LIXTE is the only company that has a drug in clinical trials with demonstrated capacity to over-activate oncogenic signaling. The results obtained with LB-100 were recently posted online in a paper titled "Paradoxical Activation of Oncogenic Signaling as a Cancer Treatment Strategy" in the scientific journal Cancer Discovery, which will be published in the journal’s July 2024 issue. This study showed that LB-100 triggers hyper-activation of the signals that are responsible for the deregulated proliferation of cancer cells, thus leading to cell death. This approach is the opposite of most of the current generation of cancer therapies and opens potentially new treatment strategies. LIXTE currently has three ongoing clinical trials utilizing LB-100 to enhance various cancer therapies.

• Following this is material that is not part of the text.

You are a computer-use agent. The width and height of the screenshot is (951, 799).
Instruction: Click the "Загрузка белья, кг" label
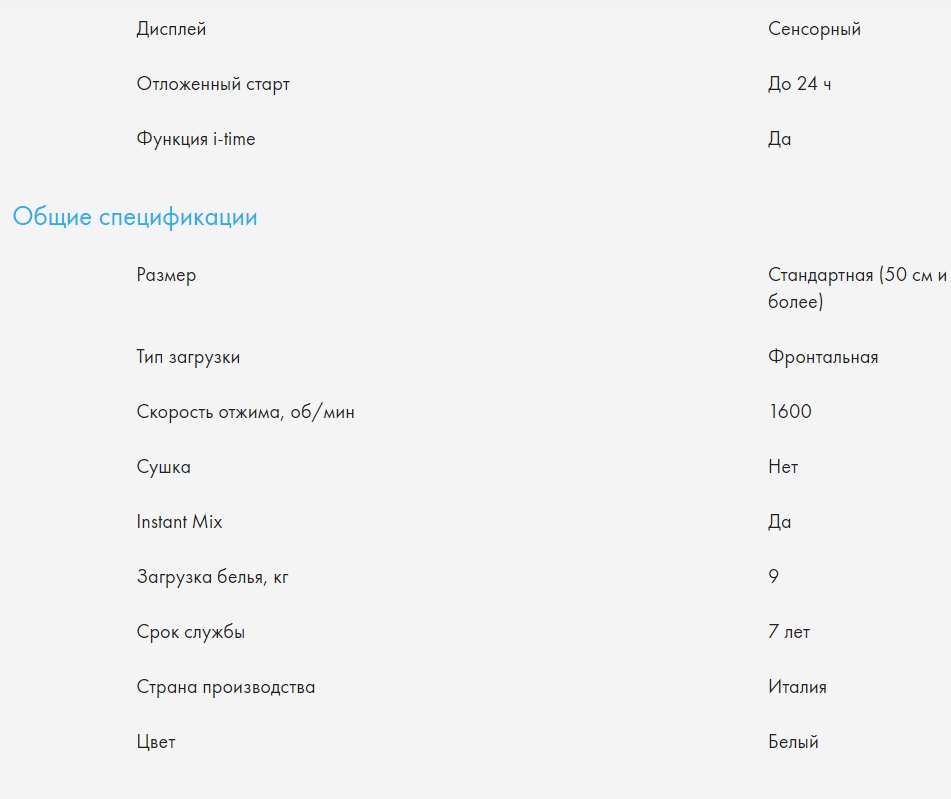click(212, 577)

Professor René Bernards, Ph.D., of the Netherlands Cancer Institute (NKI), a leader in the field of molecular carcinogenesis and a member of LIXTE’s Board of Directors, is co-leading the workshop. The NKI presentation will focus on findings of a recent pre-clinical study showing that LIXTE’s lead compound, LB-100, can force cancer cells to give up their cancer-causing properties.

LIXTE’s lead compound, LB-100, is part of a pioneering effort in an entirely new field of cancer biology – activation lethality – that is advancing a new treatment paradigm.